Google e Apple stanno lavorando a un metodo completamente rinnovato per rendere il passaggio tra Android e iOS più semplice, affidabile e immediato. Le due aziende hanno confermato a 9to5Mac l’esistenza di un progetto congiunto pensato per superare i limiti degli strumenti attuali – Switch to Android e Move to iOS – spesso responsabili di trasferimenti incompleti, foto mancanti, messaggi non importati, incompatibilità tra app e difficoltà legate a iMessage o SMS. Problemi che negli anni hanno reso la transizione tra le due piattaforme più complicata di quanto dovrebbe essere.
Il nuovo sistema sarà integrato direttamente nella fase di configurazione di un dispositivo appena acquistato, eliminando passaggi superflui e riducendo le possibilità di errore. L’obiettivo è permettere uno spostamento dei dati più lineare, con una procedura unificata e condivisa da entrambe le parti.
Le prime tracce del nuovo sistema nelle build di sviluppo
Segnali concreti del progetto sono già visibili nell’ultima versione Android Canary 2512 (ZP11.251121.010), rilasciata per i dispositivi Pixel. All’interno della build compaiono parti del codice legato al trasferimento dati congiunto, anche se non sono ancora presenti schermate o funzioni attive. Si tratta di un sistema destinato a evolversi nelle prossime versioni, con il supporto a un numero sempre maggiore di categorie di dati.
Sul fronte Apple, lo sviluppo dovrebbe entrare nel vivo con una futura beta di iOS 26, molto probabilmente la versione 26.4, che integrerà il nuovo metodo di migrazione direttamente nel setup iniziale dei dispositivi.
Tempistiche e cosa aspettarsi
Non esiste ancora una data ufficiale per il rilascio stabile del nuovo sistema. Le funzioni individuate in Android Canary approderanno prima nel programma Android Beta e successivamente nella release definitiva, mentre lato Apple si dovrà attendere l’integrazione nelle prossime versioni di iOS.

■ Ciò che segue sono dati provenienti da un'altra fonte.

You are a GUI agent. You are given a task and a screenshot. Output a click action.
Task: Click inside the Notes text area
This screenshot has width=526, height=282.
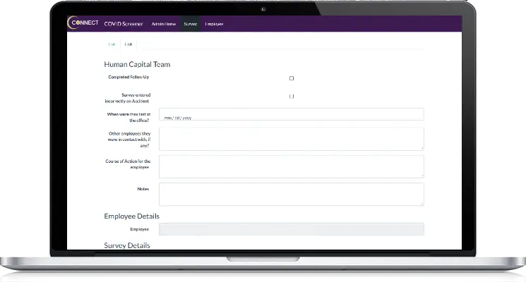point(291,194)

Google e Apple non hanno fornito dettagli operativi o mostrato l’interfaccia definitiva. Si tratta dunque di un progetto in fase preliminare, ma con un potenziale significativo: semplificare la migrazione tra le due piattaforme in modo uniforme e senza le complessità attuali.
Nel frattempo restano disponibili gli strumenti esistenti, Move to iOS e Switch to Android, pur con le loro limitazioni. Il nuovo sistema dovrebbe però segnare un passo avanti decisivo nella gestione del passaggio tra ecosistemi.